Infrastructure Nodes in OpenShift 4

Solution Verified - Updated

Environment

  • Red Hat OpenShift Container Platform (RHOCP) - 4

Issue

Infrastructure nodes allow customers to isolate infrastructure workloads for two primary purposes:

  1. to prevent incurring billing costs against subscription counts and
  2. to separate maintenance and management.

This solution is meant to complement the official documentation on creating Infrastructure nodes in OpenShift 4. In addition there is a great OpenShift Commons video describing this whole process: Content from youtu.be is not included.OpenShift Commons: Everything about Infra nodes

Infrastructure nodes host only infrastructure components, such as the default router, the integrated container image registry, and the components for cluster metrics and monitoring. These infrastructure machines are not counted toward the total number of subscriptions that are required to run the environment.

To resolve the first problem, all that is needed is a node label added to a particular node, set of nodes, or machines and machineset. Red Hat subscription vCPU counts omit any vCPU reported by a node labeled node-role.kubernetes.io/infra: "" and you will not be charged for these resources from Red Hat. Please see How to confirm infra nodes not included in subscription cost in OpenShift Cluster Manager? to confirm your vCPU reports correctly after applying the configuration changes in this article.

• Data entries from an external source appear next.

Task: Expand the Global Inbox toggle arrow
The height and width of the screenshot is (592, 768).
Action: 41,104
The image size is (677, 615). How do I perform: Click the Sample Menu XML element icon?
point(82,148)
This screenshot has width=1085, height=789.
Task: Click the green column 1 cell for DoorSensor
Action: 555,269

To resolve the second problem we need to schedule infrastructure workloads specifically to infrastructure nodes and also to prevent other workloads from being scheduled on infrastructure nodes. There are two strategies for accomplishing this that we will go into later.

You may ask why infrastructure workloads are different from those workloads running on the control plane. At a minimum, an OpenShift cluster contains This page is not included, but the link has been rewritten to point to the nearest parent document.2 worker nodes in addition to 3 control plane nodes. While control plane components critical to the cluster operability are isolated on the masters, there are still some infrastructure workloads that by default run on the worker nodes - the same nodes on which cluster users deploy their applications.

Note: To know the workloads that can be executed in infrastructure nodes, check the "Red Hat OpenShift control plane and infrastructure nodes" section in This content is not included.OpenShift sizing and subscription guide for enterprise Kubernetes.

Planning node changes around any nodes hosting these infrastructure components should not be addressed lightly, and in general should be addressed separately from nodes specifically running normal application workloads.

Resolution

Disclaimer: Links contained herein to external website(s) are provided for convenience only. Red Hat has not reviewed the links and is not responsible for the content or its availability. The inclusion of any link to an external website does not imply endorsement by Red Hat of the website or their entities, products or services. You agree that Red Hat is not responsible or liable for any loss or expenses that may result due to your use of (or reliance on) the external site or content.

Note: in OSD and ROSA it's not possible to create MachineSets/MachineConfigPools. Also, the infra nodes in OSD and ROSA are managed by Red Hat, and customer workloads cannot be executed there. Please refer to This content is not included.Create and configure MachineSets/MachinePools in OSD and ROSA to manage MachineSets using the OCM MachinePools.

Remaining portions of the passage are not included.